Neanche questo è strano perché dall’inizio dell’anno lo S&P500, primo listino di New York, ha aggiunto più di settemila miliardi di valore di Borsa anche grazie ai tagli fiscali di Trump. Ma non molti ne hanno approfittato davvero. Secondo la Fed di St. Louis, oggi in America il 10% più ricco detiene e investe il 63% dei patrimoni e il 50% più povero solo il 10% dei patrimoni. I secondi hanno subito i tagli alla sanità e ai voucher per i più poveri nel budget di Trump («One Big Beautiful Bill») per finanziare 4.000 miliardi di dollari di tagli alle tasse in dieci anni in gran parte riservati ai più ricchi. E nel weekend il New York Times ha rivelato che il Tesoro in silenzio, tramite semplici circolari, sta riaprendo scappatoie fiscali da centinaia di miliardi – che Biden aveva chiuso – per private equity, piattaforme cripto, colossi immobiliari, assicurazioni e altre multinazionali.

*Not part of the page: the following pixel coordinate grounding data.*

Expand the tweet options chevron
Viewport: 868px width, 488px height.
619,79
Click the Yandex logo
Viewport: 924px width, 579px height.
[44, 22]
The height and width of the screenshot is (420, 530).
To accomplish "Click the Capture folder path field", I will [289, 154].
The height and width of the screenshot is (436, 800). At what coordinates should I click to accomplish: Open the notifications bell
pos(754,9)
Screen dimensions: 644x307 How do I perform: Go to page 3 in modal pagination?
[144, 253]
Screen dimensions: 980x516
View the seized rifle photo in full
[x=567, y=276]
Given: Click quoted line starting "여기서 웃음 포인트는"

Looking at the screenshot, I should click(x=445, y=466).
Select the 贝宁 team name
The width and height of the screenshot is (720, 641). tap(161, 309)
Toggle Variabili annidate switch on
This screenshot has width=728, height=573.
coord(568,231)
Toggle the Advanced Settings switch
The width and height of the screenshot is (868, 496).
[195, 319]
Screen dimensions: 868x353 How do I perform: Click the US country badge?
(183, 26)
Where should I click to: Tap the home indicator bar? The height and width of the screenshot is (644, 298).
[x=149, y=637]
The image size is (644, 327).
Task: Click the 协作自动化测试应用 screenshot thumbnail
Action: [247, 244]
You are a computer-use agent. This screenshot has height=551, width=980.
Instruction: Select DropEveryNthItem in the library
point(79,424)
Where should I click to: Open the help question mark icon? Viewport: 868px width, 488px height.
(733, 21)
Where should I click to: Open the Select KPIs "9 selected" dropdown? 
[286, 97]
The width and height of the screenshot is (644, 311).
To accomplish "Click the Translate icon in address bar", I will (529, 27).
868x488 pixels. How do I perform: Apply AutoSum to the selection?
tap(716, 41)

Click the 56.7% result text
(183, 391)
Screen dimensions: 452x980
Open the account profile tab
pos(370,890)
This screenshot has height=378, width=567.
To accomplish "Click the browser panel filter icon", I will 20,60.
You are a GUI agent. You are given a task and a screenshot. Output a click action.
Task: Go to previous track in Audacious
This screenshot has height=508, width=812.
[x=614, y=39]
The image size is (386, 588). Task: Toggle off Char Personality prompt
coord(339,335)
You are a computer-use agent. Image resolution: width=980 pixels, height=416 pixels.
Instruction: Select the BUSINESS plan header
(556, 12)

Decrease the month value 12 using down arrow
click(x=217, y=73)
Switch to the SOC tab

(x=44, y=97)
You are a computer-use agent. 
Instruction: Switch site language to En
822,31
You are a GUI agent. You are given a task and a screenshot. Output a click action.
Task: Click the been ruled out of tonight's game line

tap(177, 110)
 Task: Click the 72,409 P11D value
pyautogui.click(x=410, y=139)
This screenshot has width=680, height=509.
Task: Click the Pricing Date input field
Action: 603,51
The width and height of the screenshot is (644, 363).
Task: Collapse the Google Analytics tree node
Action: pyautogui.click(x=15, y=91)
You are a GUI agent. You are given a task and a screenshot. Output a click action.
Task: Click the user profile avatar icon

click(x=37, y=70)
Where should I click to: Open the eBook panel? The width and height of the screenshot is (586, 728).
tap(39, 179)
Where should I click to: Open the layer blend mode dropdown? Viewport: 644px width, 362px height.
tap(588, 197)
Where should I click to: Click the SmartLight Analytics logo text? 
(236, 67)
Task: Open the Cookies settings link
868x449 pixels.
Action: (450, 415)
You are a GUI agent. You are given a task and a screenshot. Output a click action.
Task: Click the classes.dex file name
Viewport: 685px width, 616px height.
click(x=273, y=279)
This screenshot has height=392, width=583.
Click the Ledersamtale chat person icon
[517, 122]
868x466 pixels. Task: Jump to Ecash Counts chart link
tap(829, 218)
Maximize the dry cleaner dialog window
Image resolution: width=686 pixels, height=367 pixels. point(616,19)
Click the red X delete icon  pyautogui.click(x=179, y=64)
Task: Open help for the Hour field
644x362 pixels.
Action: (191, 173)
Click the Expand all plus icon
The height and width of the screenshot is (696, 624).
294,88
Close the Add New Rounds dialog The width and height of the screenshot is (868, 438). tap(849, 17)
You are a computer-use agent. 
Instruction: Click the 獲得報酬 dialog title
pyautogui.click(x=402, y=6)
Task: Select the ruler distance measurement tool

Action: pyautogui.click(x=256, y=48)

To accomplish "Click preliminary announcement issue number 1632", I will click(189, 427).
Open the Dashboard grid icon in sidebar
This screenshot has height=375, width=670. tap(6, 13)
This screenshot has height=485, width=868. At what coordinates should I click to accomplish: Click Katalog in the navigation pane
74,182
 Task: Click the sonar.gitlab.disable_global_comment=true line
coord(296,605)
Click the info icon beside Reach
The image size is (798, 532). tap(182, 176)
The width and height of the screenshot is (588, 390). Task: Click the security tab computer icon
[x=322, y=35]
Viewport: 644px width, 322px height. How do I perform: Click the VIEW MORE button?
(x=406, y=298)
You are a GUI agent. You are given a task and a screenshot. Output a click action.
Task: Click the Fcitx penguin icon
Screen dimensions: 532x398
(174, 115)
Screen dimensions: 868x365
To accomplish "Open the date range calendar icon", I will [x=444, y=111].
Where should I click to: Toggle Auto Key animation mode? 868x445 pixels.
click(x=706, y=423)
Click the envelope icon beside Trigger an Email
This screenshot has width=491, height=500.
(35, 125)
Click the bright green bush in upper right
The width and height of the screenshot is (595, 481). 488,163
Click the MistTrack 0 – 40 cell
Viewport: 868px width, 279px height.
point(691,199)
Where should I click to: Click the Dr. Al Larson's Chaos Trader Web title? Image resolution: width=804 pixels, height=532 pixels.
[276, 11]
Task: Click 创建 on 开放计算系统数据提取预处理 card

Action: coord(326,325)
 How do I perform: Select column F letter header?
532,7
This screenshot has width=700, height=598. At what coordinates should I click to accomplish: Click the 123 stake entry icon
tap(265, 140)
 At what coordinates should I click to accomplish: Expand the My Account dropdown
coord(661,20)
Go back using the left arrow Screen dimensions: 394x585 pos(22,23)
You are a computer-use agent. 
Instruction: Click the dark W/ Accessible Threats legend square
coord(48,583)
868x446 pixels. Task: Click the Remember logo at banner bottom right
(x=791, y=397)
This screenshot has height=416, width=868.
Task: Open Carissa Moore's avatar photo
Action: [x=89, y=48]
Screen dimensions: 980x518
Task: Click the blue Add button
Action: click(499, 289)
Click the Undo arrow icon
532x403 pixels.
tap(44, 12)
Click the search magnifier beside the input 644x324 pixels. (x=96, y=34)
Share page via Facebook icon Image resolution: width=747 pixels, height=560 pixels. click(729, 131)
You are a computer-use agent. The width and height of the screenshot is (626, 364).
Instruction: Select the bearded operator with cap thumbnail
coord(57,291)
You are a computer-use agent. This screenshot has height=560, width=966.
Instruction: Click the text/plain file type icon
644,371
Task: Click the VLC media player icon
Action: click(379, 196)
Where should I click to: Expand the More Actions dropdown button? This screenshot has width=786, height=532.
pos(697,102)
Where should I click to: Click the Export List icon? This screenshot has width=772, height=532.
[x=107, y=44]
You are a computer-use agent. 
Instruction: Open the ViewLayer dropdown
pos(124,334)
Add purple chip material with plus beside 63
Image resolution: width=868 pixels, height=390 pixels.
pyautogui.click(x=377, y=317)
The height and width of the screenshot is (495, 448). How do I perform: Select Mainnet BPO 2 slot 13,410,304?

La crescita americana potrebbe sanare queste ferite ma essa, stima Gilles Moec di Axa, appare oggi sbilanciata; tolti gli investimenti in intelligenza artificiale e data center, che favoriscono solo alcuni, oggi gli Stati Uniti protezionisti crescono sotto al potenziale; appena l’1,4%. La Trumponomics non ha ancora superato l’esame della realtà.